Pat was barely conscious. I sat next to him and remembered the kid with the duck-tail haircut that I met in fourth grade. A few minutes later, Pat’s eyes fluttered, he spoke my name and reached out to shake my hand. I was so choked up (as now) that I could not reply. We shook hands and he faded away. He didn’t say another word in the hour that I was there. I spoke my last goodbye, left for home and now he is gone.

To all of you who have posted on this forum, who have called and e-mailed Pat, who have sent him equipment and music and who have offered their unconditional love and support, I thank you from the bottom of my heart. I was there and can tell you that Pat was absolutely overwhelmed and appreciative to his last day. You all have meant the world to him. I know you feel as I do, that Pat has done so much for us that we can never pay him back. Paul, thank you again for being the catalyst of one of the most amazing things I have ever seen.

Pat---Long May You Run.

Goodbye Old Friend.

Bill
Pat and Barb,

I sit silent and mum......at a loss for words.......but in my silence, I can picture you .... that's all I want now.

All I can think of is your enthusiam, livelihood, encouragement, candidness, kindness and the support.

You also gave a new meaning to this site, and helped us share our inner feelings with you and amongst ourselves, hence getting closer to each other.

Thanks for the big hug you gave me when we first met in San Francisco. I cherish that so much.

Our thoughts and prayers are with you.
Nami, Sora, Mehran
What a brave and generous soul. I've been following this thread for months without knowing quite what to say. May you rest in peace Patrick knowing that you've made the lives of those you left behind richer for having known you in whatever small way we did.
Barb and Amanda you are in our thoughts and may God bless you.
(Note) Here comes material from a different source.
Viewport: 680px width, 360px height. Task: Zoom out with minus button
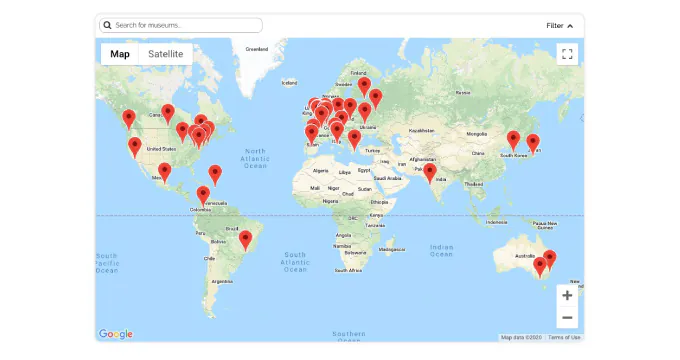point(567,317)
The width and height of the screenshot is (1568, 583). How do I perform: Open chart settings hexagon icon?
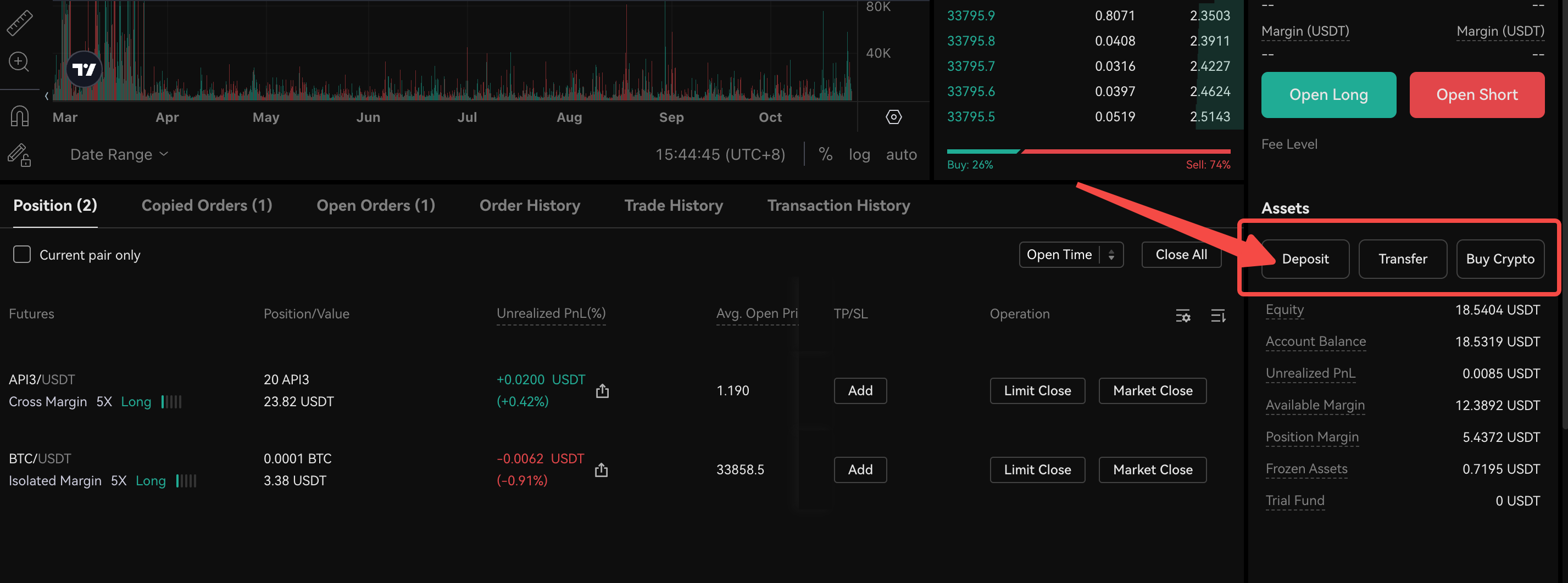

As I sat here with tears running down my cheeks I remembered a poem, which seemed to described the essence of Patrick. I never meet him in person but did email and talk to him a couple of times and read this thread almost daily. Pat struck me as a kind, selfless, caring, and humble person. A person who may have looked in that mirror of life and realized that he not only befriended numerous people but also himself in how this thread had touched so many lives in a very special way.

The Man in the Glass

When you get what you want in your struggle for self,
And the world makes you king for a day,

Just go to a mirror and look at yourself,
And see what THAT man has to say.

For it isn’t your father, mother, spouse, child or boss,
Whose judgment upon you must pass,

The fellow whose judgment verdict counts most in your life
Is the one staring back from the glass.

Some people might think you’re a straight-shootin’ chum,
And call you wonderful guy,

Others may feel you are a two-faced crumb,

But the man in the glass says you’re only a bum,
If you can’t look him straight in the eye.

He’s the fellow to please, never mind all the rest,
For he’s with you clear up to the end.

And you’ve passed your most dangerous, difficult test
If the guy in the glass is your friend.

You may fool the whole world down the pathway of years,
And get pats or jabs on the back as you pass.

But your final reward will be heartaches and tears
If you’ve cheated the man in the glass.
-Anonymous

R.I.P. Lugnut and thank you all for sharing your stories and thoughts with everyone over the past eleven months.